### 과제 설명
아래 항목에서 "section"라는 단어가 들어 있는 줄을 세어 그 개수만 숫자로 쓰세요.

[데이터셋에 수록된 항목]
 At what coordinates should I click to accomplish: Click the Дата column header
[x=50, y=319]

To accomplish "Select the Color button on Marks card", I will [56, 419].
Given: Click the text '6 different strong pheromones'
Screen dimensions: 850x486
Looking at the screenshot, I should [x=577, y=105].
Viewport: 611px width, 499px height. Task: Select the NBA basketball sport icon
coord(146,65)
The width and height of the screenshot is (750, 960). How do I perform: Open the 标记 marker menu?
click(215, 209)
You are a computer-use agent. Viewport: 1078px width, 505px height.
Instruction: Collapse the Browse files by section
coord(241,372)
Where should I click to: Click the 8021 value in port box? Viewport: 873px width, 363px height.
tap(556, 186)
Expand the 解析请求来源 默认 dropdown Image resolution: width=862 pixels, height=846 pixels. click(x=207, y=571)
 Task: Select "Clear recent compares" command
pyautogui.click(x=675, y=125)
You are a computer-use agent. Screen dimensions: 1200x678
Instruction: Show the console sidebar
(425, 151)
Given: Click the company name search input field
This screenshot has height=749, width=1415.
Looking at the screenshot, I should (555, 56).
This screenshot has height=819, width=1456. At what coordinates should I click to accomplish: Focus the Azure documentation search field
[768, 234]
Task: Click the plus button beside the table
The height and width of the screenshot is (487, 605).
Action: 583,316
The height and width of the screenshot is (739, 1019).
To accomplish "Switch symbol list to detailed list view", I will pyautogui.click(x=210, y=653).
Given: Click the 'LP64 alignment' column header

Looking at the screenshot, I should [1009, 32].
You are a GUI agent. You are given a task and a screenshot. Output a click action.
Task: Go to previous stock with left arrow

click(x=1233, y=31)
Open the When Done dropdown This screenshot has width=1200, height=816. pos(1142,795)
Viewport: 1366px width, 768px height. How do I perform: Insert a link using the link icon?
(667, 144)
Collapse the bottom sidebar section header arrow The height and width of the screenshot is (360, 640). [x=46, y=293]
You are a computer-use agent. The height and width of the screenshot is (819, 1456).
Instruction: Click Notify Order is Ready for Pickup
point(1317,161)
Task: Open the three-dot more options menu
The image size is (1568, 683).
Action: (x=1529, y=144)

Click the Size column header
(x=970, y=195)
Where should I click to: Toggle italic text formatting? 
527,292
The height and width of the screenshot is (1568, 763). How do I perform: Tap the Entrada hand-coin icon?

### 과제 답안
2